**Text shown**
BEGIN
Author: Ron Graham
We now come to our final topical study in Hebrews, and to its last chapter. The Hebrew writer makes his final appeal.
At the end of Hebrews, we are reminded of some of the Christian duties that those who respond to God’s grace will not forget to do.
In keeping such commandments as these, we show gratitude toward God, and will realise the benediction, "Grace be with you all, Amen"
The theme of the first seven verses of chapter 13, is "Remember." The Hebrew writer reminds us of seven simple things that are easily forgotton in our busy daily lives, and easily neglected.
Love among the brothers and sisters of Christ is like love in any family. It must be encouraged and nurtured. It must be valued and appreciated. A lot of other things must take second place to it. Love can so easily be lost. We must ensure that it continues.
Hospitality, sharing our homes and food with others, especially those in need, is part of the Christian way. This hospitality should include not only our friends, but strangers who have a genuine need of our hospitality.
The Hebrew writer reminds us of cases in the Old Testament where, in offering hospitality to strangers, people unknowingly showed kindness to angels of God (Genesis 18, Judges 13)
END
**Stored data**
BEGIN
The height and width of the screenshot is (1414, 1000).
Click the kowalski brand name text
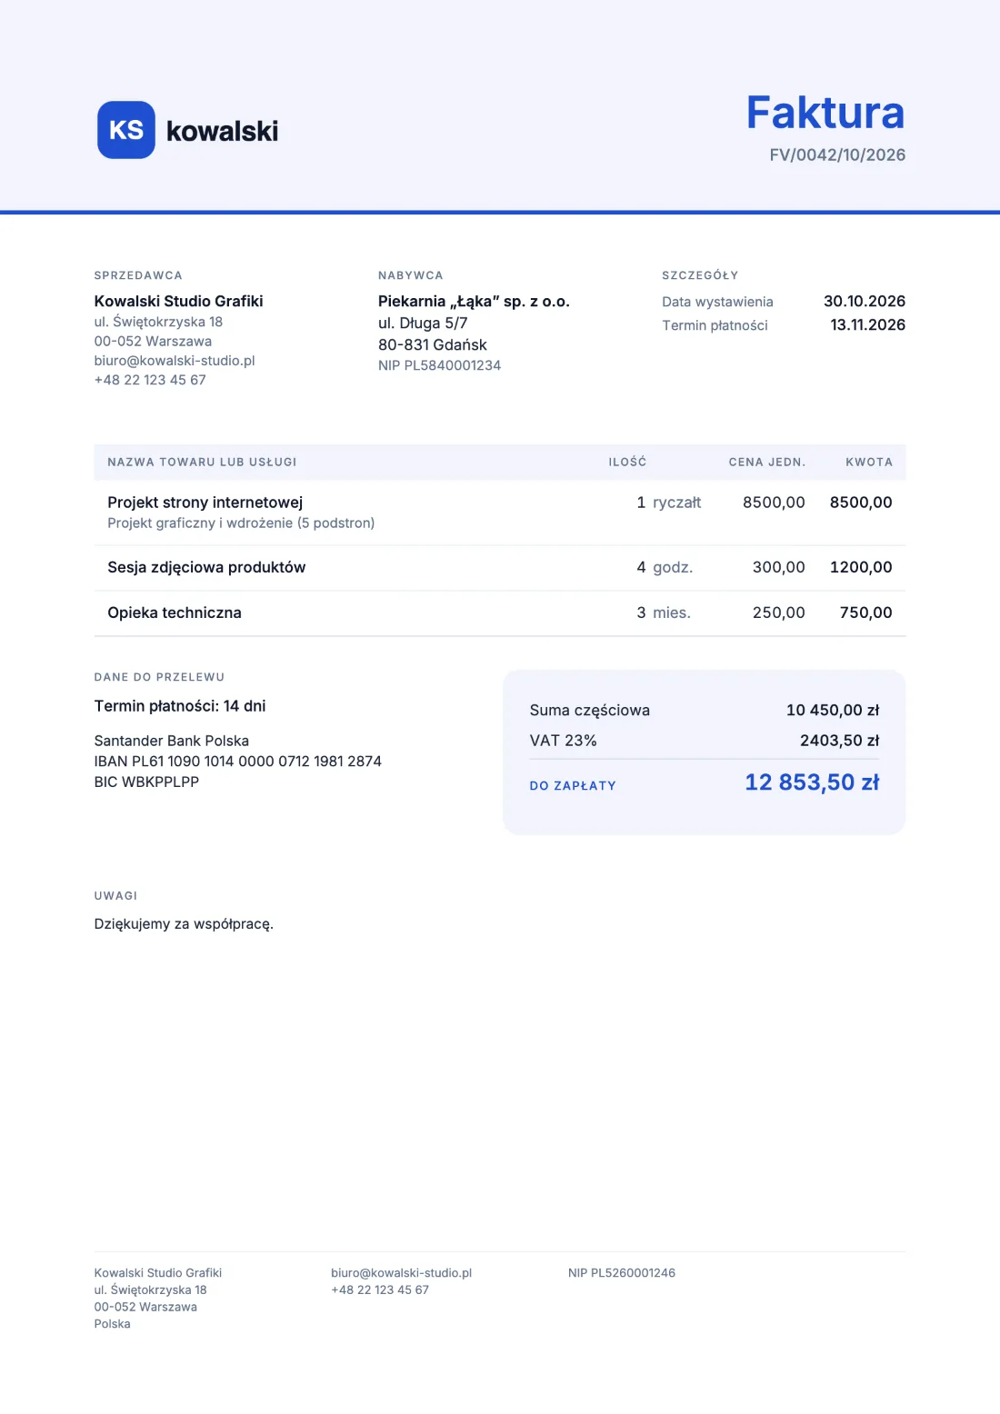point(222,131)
END
BEGIN
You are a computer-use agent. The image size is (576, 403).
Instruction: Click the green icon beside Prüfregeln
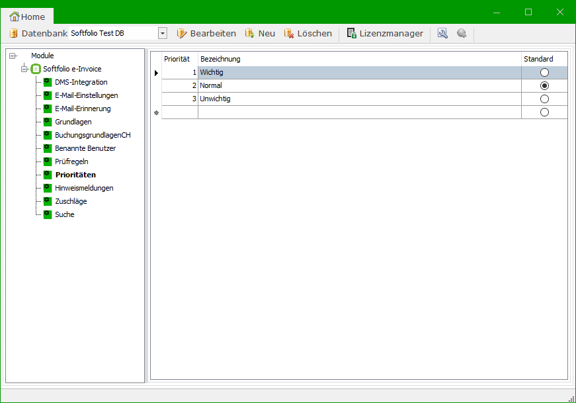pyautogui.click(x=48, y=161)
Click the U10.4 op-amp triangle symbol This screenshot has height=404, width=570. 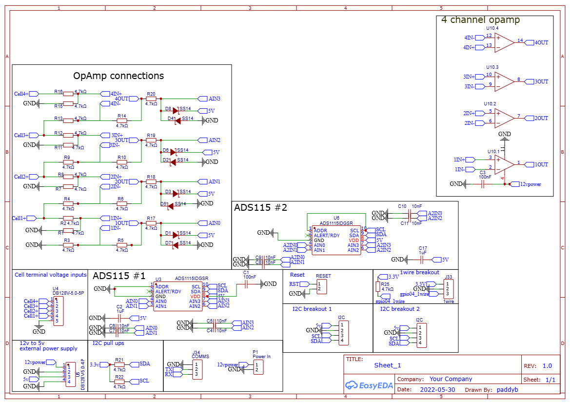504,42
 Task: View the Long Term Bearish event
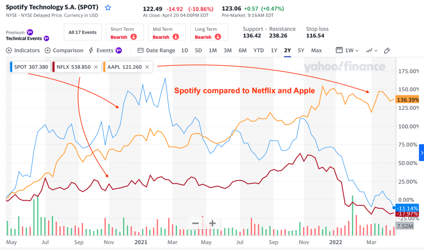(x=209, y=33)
END
BEGIN
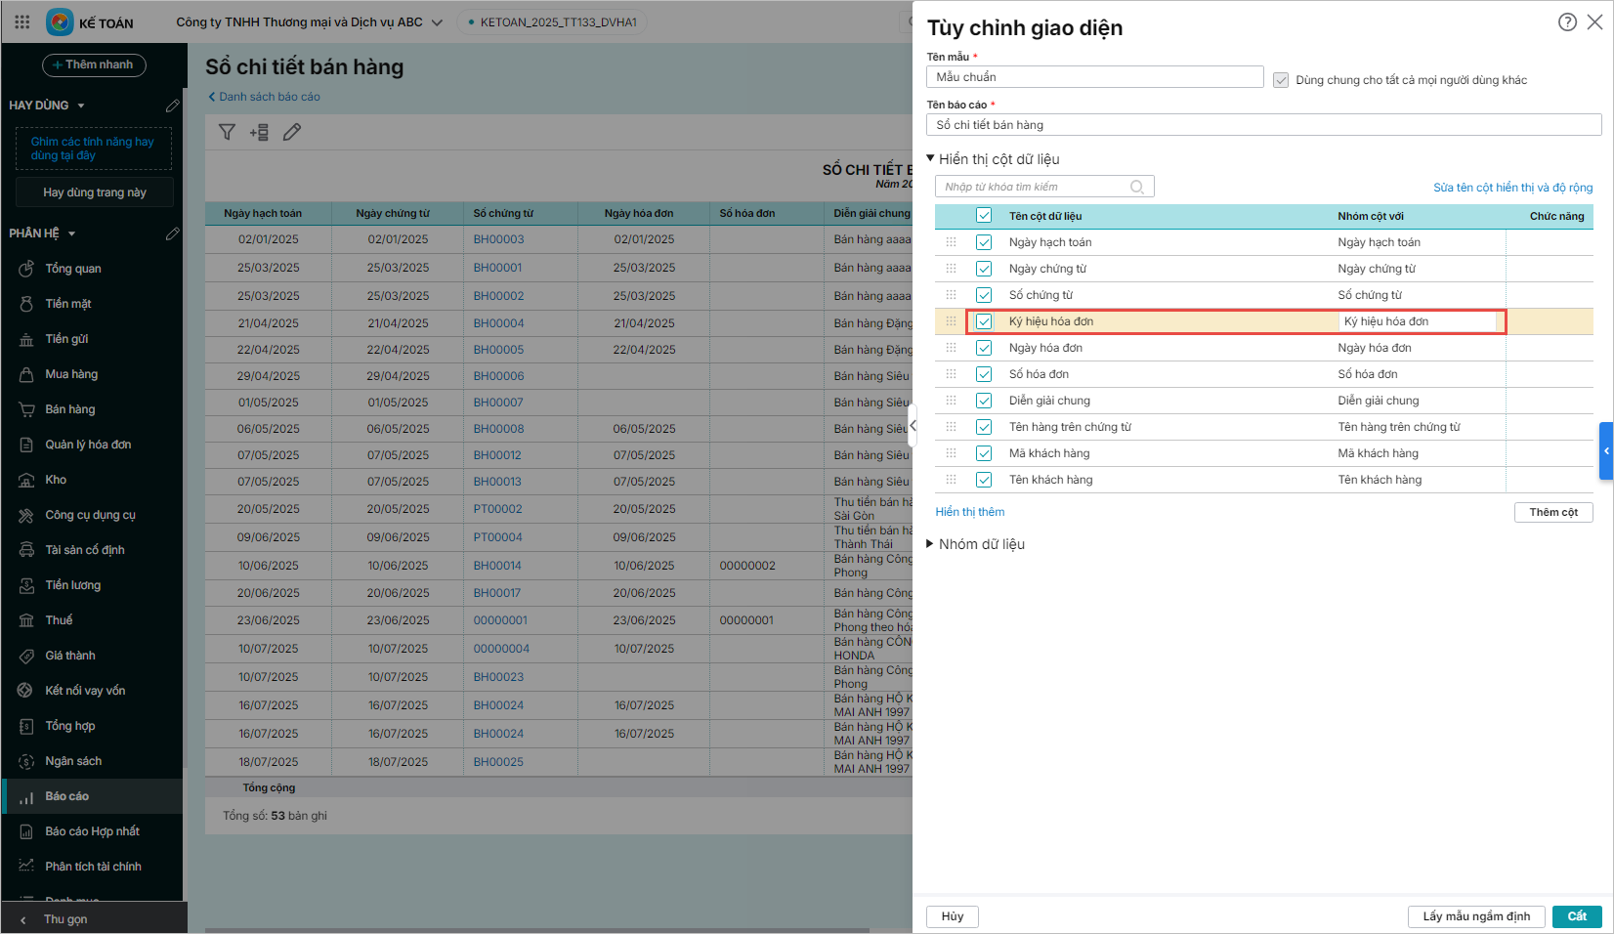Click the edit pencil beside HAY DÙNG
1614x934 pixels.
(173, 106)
END
**Exercise details**
Copy out the whole Hebrews study text above, word for word.

**Problem solution**
Author: Ron Graham
We now come to our final topical study in Hebrews, and to its last chapter. The Hebrew writer makes his final appeal.
At the end of Hebrews, we are reminded of some of the Christian duties that those who respond to God’s grace will not forget to do.
In keeping such commandments as these, we show gratitude toward God, and will realise the benediction, "Grace be with you all, Amen"
The theme of the first seven verses of chapter 13, is "Remember." The Hebrew writer reminds us of seven simple things that are easily forgotton in our busy daily lives, and easily neglected.
Love among the brothers and sisters of Christ is like love in any family. It must be encouraged and nurtured. It must be valued and appreciated. A lot of other things must take second place to it. Love can so easily be lost. We must ensure that it continues.
Hospitality, sharing our homes and food with others, especially those in need, is part of the Christian way. This hospitality should include not only our friends, but strangers who have a genuine need of our hospitality.
The Hebrew writer reminds us of cases in the Old Testament where, in offering hospitality to strangers, people unknowingly showed kindness to angels of God (Genesis 18, Judges 13)